Aanvullingswet geluid OW
Om geluid te reguleren, zijn regels gesteld aan de belangrijkste geluidbronnen (wegen, spoor en industrieterreinen) in verhouding tot geluidgevoelige gebouwen zoals woningen, scholen, kinderdagverblijven en medische instellingen. Dit is in de jaren ’70 van de vorige eeuw vastgelegd in de Wet geluidhinder. Omdat deze wet steeds uitgebreider en complexer is geworden, is er de afgelopen jaren gewerkt aan de vereenvoudiging en modernisering van de geluidregels. Grote stap hierin was de invoering van de geluidproductieplafonds voor rijksinfrastructuur. Deze systematiek wordt in de Aanvullingswet geluid verbreed naar provinciale wegen en industrieterreinen. In het aan het parlement voor te leggen wetsvoorstel Aanvullingswet geluid (AwgOW) zullen enkele (beleidsneutrale) verbeterpunten doorgevoerd worden die uit de praktijk met geluidproductieplafonds voor rijksinfrastructuur naar voren zijn gekomen. Van dit wetsvoorstel is de consultatieversie bekend.

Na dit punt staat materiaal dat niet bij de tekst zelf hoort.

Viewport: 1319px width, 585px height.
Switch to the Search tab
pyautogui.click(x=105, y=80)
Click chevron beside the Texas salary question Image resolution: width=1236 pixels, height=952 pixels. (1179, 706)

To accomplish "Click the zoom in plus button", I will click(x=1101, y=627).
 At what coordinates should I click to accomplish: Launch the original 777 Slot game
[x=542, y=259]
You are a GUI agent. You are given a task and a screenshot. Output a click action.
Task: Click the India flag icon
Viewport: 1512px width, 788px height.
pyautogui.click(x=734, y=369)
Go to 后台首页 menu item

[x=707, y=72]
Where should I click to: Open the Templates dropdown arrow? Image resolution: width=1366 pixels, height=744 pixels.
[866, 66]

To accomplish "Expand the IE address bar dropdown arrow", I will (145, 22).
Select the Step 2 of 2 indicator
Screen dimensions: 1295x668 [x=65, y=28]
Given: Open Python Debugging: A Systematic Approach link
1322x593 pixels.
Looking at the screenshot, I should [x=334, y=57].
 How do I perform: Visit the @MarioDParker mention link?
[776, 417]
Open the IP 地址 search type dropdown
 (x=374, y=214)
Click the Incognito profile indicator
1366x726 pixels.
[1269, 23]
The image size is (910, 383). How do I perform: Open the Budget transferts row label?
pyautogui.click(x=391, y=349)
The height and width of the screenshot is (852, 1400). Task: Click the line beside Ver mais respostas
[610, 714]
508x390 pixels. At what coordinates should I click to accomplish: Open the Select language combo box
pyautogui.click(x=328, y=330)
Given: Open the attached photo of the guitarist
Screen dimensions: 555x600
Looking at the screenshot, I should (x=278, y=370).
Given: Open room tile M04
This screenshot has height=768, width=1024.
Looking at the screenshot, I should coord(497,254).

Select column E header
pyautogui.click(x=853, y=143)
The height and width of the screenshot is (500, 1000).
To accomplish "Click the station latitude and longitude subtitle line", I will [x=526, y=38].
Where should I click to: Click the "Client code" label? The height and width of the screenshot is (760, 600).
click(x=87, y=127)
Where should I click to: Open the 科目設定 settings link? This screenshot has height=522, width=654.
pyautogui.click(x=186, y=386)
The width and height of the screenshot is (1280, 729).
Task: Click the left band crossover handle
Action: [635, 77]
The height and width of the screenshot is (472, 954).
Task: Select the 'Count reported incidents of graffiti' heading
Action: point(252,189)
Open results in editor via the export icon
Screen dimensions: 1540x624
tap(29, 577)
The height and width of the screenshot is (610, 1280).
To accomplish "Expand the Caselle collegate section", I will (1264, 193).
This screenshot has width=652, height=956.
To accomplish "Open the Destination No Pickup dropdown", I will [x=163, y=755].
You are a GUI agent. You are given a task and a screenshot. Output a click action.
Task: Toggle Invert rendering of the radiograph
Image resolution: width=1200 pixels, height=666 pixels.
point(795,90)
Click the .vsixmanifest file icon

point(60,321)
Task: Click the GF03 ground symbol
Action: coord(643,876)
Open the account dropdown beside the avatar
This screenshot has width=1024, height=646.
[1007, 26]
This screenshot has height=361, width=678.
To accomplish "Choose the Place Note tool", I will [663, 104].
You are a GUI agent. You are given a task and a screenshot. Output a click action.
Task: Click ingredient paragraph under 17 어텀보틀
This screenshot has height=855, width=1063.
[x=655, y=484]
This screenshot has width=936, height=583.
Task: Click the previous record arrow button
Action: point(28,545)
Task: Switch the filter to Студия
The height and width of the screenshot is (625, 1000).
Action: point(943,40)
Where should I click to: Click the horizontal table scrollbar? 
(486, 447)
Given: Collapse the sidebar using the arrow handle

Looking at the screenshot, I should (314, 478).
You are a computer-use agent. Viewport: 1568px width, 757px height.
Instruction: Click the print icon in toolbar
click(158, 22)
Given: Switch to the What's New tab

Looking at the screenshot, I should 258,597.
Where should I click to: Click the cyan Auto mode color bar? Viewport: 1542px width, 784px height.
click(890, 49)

Aanvullingswet grondeigendom OW
De Aanvullingswet grondeigendom OW (AwgrOW) is bedoeld om het instrumentarium voor grondbeleid beter toe te snijden op de sterk uiteenlopende maatschappelijke opgaven in de fysieke leefomgeving. Daarbij is het aan gemeenten en provincies zelf om te bepalen hoe zij hun grondbeleid vormgeven en of zij een faciliterend of een actief grondbeleid of combinaties daarvan willen voeren. In deze aanvullingswet worden de instrumenten onteigening, voorkeursrecht, herverkaveling en kavelruil in landelijk gebied samengebracht, vereenvoudigd, toegankelijk gemaakt en geharmoniseerd. Aan deze instrumenten wordt vrijwillige stedelijke herverkaveling als nieuw instrument toegevoegd. Verder wordt in deze aanvullingswet ook een aantal wijzigingen in de regeling van het kostenverhaal opgenomen om dit te vereenvoudigen, te verbeteren en flexibeler te maken. Van dit wetsvoorstel is de consultatieversie bekend.
Aanvullingswet natuur OW
De Aanvullingswet natuur OW is op 29 juni 2018 bij de Tweede Kamer ingediend (TK 34 985). Het wetsvoorstel gaat uit van een samenhangende aanpak die ervoor zorgt dat alle relevante belangen worden meegenomen. Natuur is daarbij een belangrijk thema. Op 1 januari 2017 is een nieuwe Wet natuurbescherming in werking getreden. Die wet bundelt de tot die datum geldende Natuurbeschermingswet 1998, de Flora- en faunawet en de Boswet. Het wettelijke stelsel is ten opzichte van de vroegere natuurwetgeving sterk gemoderniseerd en vereenvoudigd, waarbij de Europese en internationale verplichtingen centraal zijn gesteld en bevoegdheden, verantwoordelijkheden en taken in hoofdzaak bij provincies zijn belegd. Dit laatste in overeenstemming met de afspraken in het Bestuursakkoord natuur en het Natuurpact. De uitgangspunten, begrippen en systematiek van de Wet natuurbescherming zijn al afgestemd op die van de OW. Voor de vergunning- en ontheffingverlening kan worden aangehaakt bij de omgevingsvergunning. De Aanvullingswet natuur (AwnOW) ziet op de invoeging van de Wet natuurbescherming in de OW met een toereikende wettelijke basis voor nadere uitvoeringsregelgeving bij AMvB.